Pia's minimum Permissions for Microsoft App Registration
App Registrations/Authorizations
This section covers how the App Registration Authorization process works within Pia.
Step 1: When authorizing a client in Pia, each individual client needs separate authorization for Office 365/Azure. Start on the client dashboard as per screenshot below:
Step 2: This will take you to a Microsoft Page where you can sign in as a user who has access to Authorize Pia's App Registration.
Step 3: Once you have signed in, the list of permission Pia requests will be displayed. Click "Accept" to proceed.

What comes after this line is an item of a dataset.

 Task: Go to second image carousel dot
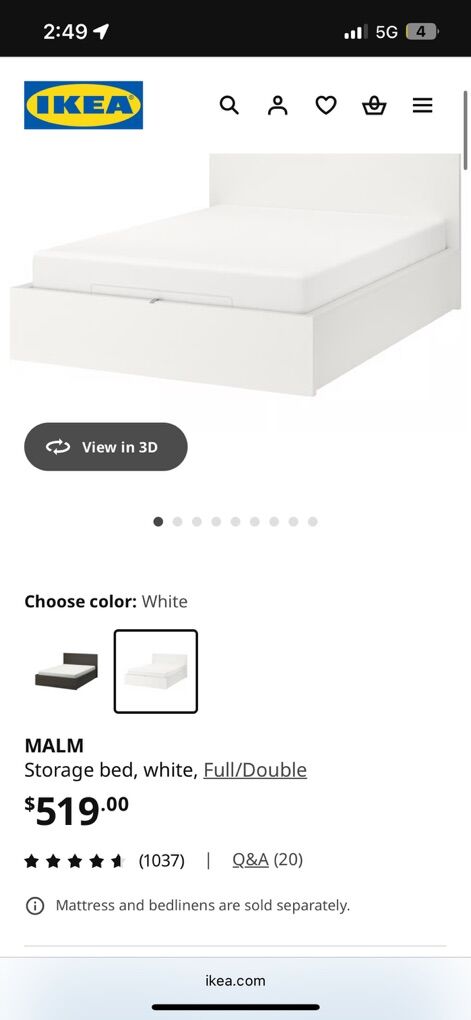(177, 522)
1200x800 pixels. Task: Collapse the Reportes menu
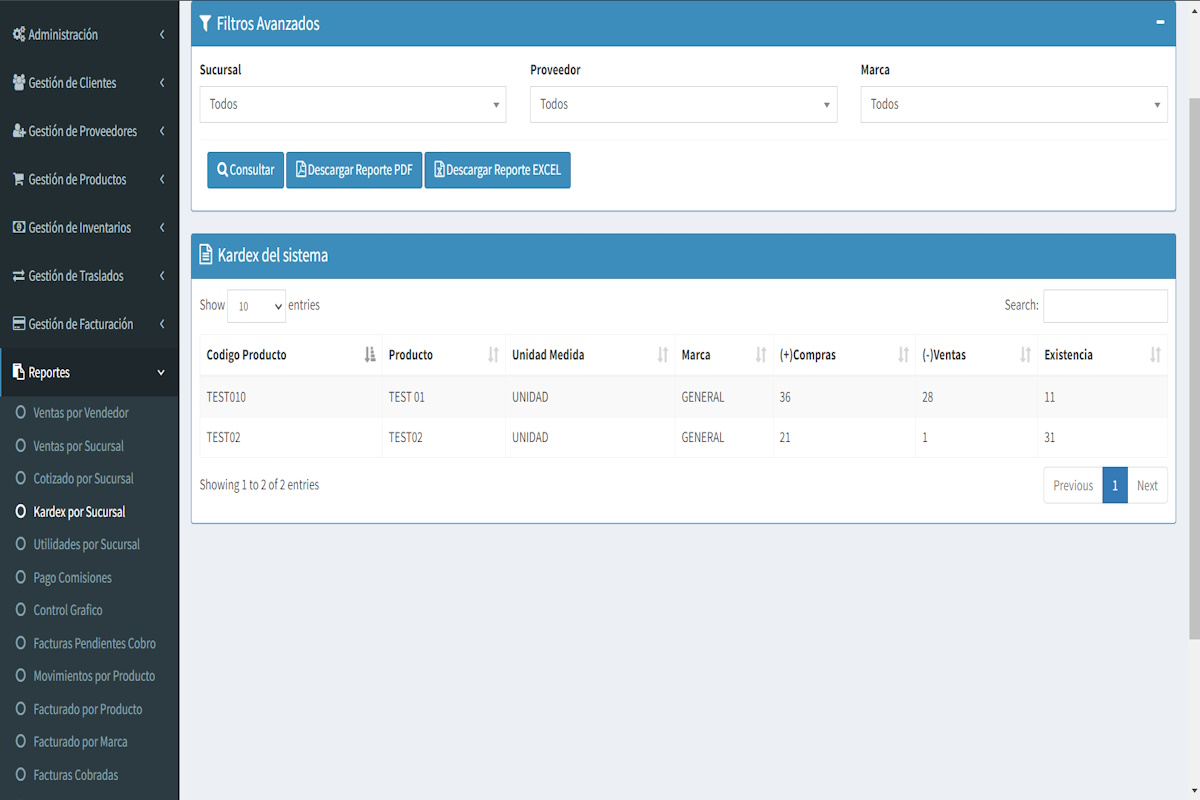161,373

Frequently Asked Questions
When I accept the authorization for Pia, where do I go to find a record of the authorization in my client's Azure tenant?

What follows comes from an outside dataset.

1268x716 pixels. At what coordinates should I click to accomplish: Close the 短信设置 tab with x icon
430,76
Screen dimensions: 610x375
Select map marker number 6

Once you have Authorized the App Registration, the app registration will be named like this: “Pia.CustomerPortal.Tenant.Prod.XXX.Consent”.
To see this in your client's Azure tenant, you can open the Enterprise App Settings in Azure and click to open which should look like below:
Do I need new admin account or can I use my existing admin account?

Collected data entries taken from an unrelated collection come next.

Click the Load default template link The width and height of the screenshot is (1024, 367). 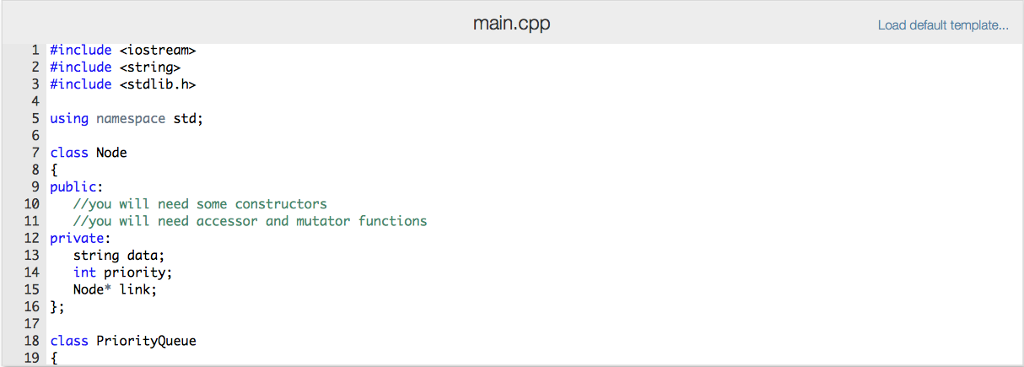point(942,25)
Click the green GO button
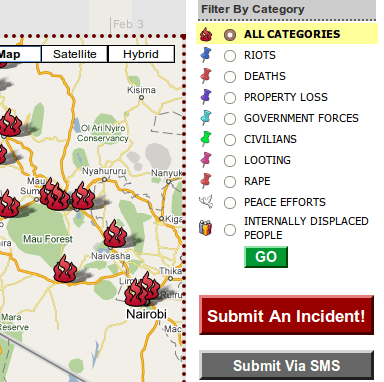 (266, 257)
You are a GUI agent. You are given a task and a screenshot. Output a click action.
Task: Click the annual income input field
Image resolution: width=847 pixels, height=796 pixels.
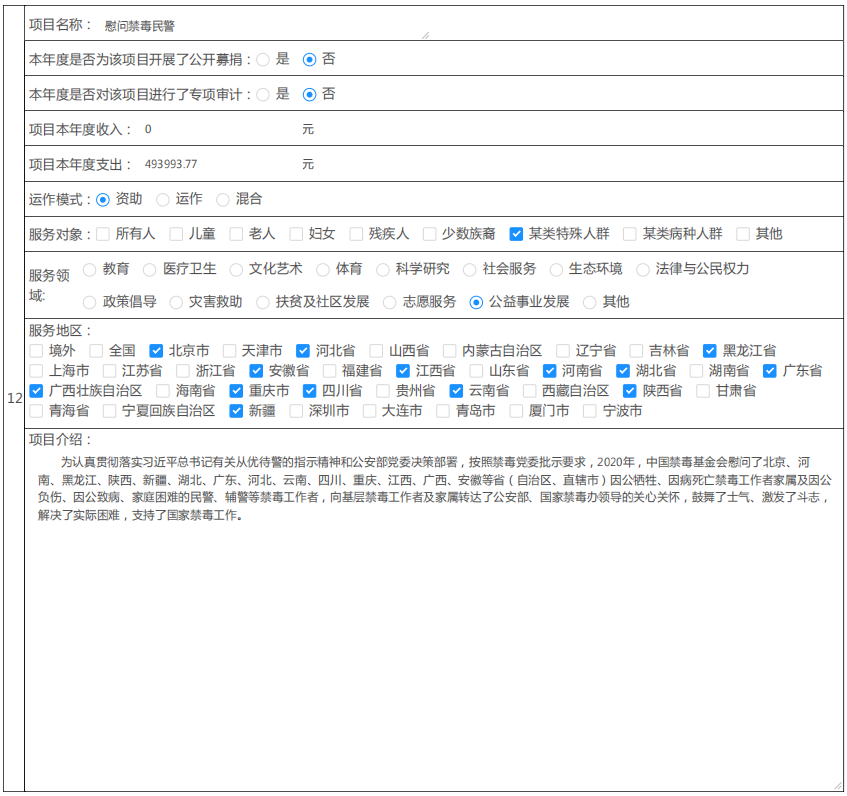tap(218, 130)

You should use your existing admin account. The main requirement for the account that you use to perform the authorization is that it must have access to authorize Apps (like Pia). This is typically a Global Admin role.
Does this mean that Pia will use the admin account or store the credentials for the admin account?
No, the authorize action only grants Pia access to your clients' Azure/Office365 tenant. The admin account you use is just granting this access (similar to how if you modify a permission in Azure, you need an admin account to do so). Pia does not store credentials for your admin account and Pia's access is not tied to the account you use for this part of the authorization process.
Application Scopes
Pia's authorization action grants a list of scopes which includes those that are used by automations provided by Pia and additional scopes which may be required for automations for custom development.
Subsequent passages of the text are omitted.